— Required work —
Repeat every record below exactly as written.
□ □ □ □ □
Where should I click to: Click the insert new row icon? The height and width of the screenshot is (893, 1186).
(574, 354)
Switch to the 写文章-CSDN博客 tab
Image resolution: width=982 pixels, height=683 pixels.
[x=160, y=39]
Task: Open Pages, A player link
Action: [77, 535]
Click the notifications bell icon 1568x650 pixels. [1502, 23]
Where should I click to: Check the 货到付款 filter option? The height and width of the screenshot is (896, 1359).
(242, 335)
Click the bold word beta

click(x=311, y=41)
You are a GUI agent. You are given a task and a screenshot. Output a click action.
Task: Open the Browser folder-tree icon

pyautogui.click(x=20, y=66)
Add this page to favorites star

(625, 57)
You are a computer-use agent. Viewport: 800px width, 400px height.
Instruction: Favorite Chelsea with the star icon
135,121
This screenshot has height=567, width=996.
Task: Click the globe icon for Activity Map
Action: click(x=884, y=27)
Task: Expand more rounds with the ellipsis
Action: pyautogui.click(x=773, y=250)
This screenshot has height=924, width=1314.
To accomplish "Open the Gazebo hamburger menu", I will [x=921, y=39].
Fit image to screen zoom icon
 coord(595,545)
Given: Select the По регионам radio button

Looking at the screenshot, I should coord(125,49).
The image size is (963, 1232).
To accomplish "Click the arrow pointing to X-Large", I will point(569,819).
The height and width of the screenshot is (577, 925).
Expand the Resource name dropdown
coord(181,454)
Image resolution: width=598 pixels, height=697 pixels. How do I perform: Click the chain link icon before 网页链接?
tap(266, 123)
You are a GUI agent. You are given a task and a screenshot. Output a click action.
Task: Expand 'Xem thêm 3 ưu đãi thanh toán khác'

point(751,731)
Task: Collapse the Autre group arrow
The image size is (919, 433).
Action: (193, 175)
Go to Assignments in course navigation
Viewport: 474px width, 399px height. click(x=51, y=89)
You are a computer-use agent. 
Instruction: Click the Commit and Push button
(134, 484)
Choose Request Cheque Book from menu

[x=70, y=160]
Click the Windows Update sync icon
□ □ □ □ □
— Exercise answer —
Where should I click to: Click the insert new row icon? The height and width of the screenshot is (893, 1186).
(574, 354)
Switch to the 写文章-CSDN博客 tab
Image resolution: width=982 pixels, height=683 pixels.
[x=160, y=39]
Task: Open Pages, A player link
Action: [77, 535]
Click the notifications bell icon 1568x650 pixels. [1502, 23]
Where should I click to: Check the 货到付款 filter option? The height and width of the screenshot is (896, 1359).
(242, 335)
Click the bold word beta

click(x=311, y=41)
You are a GUI agent. You are given a task and a screenshot. Output a click action.
Task: Open the Browser folder-tree icon

pyautogui.click(x=20, y=66)
Add this page to favorites star

(625, 57)
You are a computer-use agent. Viewport: 800px width, 400px height.
Instruction: Favorite Chelsea with the star icon
135,121
This screenshot has height=567, width=996.
Task: Click the globe icon for Activity Map
Action: click(x=884, y=27)
Task: Expand more rounds with the ellipsis
Action: pyautogui.click(x=773, y=250)
This screenshot has height=924, width=1314.
To accomplish "Open the Gazebo hamburger menu", I will [x=921, y=39].
Fit image to screen zoom icon
 coord(595,545)
Given: Select the По регионам radio button

Looking at the screenshot, I should coord(125,49).
The image size is (963, 1232).
To accomplish "Click the arrow pointing to X-Large", I will point(569,819).
The height and width of the screenshot is (577, 925).
Expand the Resource name dropdown
coord(181,454)
Image resolution: width=598 pixels, height=697 pixels. How do I perform: Click the chain link icon before 网页链接?
tap(266, 123)
You are a GUI agent. You are given a task and a screenshot. Output a click action.
Task: Expand 'Xem thêm 3 ưu đãi thanh toán khác'

point(751,731)
Task: Collapse the Autre group arrow
The image size is (919, 433).
Action: (193, 175)
Go to Assignments in course navigation
Viewport: 474px width, 399px height. click(x=51, y=89)
You are a computer-use agent. 
Instruction: Click the Commit and Push button
(134, 484)
Choose Request Cheque Book from menu

[x=70, y=160]
Click the Windows Update sync icon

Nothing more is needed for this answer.